Written request:
Write out every line from the start of the entries down to the line containing "This screenshot has height=712, width=616.", both ends included, reproducing each line without any change.

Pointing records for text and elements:
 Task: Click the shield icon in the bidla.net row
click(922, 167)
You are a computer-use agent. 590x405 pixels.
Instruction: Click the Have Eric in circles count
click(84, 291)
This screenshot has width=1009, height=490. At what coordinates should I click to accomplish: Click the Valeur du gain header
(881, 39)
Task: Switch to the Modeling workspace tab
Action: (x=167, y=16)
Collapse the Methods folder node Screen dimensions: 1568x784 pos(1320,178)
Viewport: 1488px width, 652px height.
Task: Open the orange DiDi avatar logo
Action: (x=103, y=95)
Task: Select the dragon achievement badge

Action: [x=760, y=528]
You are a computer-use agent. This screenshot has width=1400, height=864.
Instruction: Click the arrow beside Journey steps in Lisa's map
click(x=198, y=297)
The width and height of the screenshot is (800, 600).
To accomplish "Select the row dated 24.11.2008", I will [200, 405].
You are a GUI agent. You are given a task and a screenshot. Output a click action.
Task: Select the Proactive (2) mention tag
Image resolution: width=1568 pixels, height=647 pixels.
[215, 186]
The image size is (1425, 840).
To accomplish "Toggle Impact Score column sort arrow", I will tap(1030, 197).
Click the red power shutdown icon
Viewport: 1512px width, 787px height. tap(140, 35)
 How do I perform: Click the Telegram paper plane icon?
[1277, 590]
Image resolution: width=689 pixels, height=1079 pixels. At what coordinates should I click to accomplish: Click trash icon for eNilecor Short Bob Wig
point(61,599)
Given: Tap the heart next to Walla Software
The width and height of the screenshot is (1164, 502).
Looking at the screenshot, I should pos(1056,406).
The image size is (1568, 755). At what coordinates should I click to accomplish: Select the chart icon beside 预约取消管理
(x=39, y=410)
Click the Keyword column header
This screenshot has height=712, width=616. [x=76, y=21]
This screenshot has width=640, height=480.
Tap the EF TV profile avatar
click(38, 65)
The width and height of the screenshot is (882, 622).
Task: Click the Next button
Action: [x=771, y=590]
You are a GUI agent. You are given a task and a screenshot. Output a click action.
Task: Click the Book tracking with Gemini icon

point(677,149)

Result for this task:
 Task: Click the shield icon in the bidla.net row
click(922, 167)
You are a computer-use agent. 590x405 pixels.
Instruction: Click the Have Eric in circles count
click(84, 291)
This screenshot has width=1009, height=490. At what coordinates should I click to accomplish: Click the Valeur du gain header
(881, 39)
Task: Switch to the Modeling workspace tab
Action: (x=167, y=16)
Collapse the Methods folder node Screen dimensions: 1568x784 pos(1320,178)
Viewport: 1488px width, 652px height.
Task: Open the orange DiDi avatar logo
Action: (x=103, y=95)
Task: Select the dragon achievement badge

Action: [x=760, y=528]
You are a computer-use agent. This screenshot has width=1400, height=864.
Instruction: Click the arrow beside Journey steps in Lisa's map
click(x=198, y=297)
The width and height of the screenshot is (800, 600).
To accomplish "Select the row dated 24.11.2008", I will [200, 405].
You are a GUI agent. You are given a task and a screenshot. Output a click action.
Task: Select the Proactive (2) mention tag
Image resolution: width=1568 pixels, height=647 pixels.
[215, 186]
The image size is (1425, 840).
To accomplish "Toggle Impact Score column sort arrow", I will tap(1030, 197).
Click the red power shutdown icon
Viewport: 1512px width, 787px height. tap(140, 35)
 How do I perform: Click the Telegram paper plane icon?
[1277, 590]
Image resolution: width=689 pixels, height=1079 pixels. At what coordinates should I click to accomplish: Click trash icon for eNilecor Short Bob Wig
point(61,599)
Given: Tap the heart next to Walla Software
The width and height of the screenshot is (1164, 502).
Looking at the screenshot, I should pos(1056,406).
The image size is (1568, 755). At what coordinates should I click to accomplish: Select the chart icon beside 预约取消管理
(x=39, y=410)
Click the Keyword column header
This screenshot has height=712, width=616. [x=76, y=21]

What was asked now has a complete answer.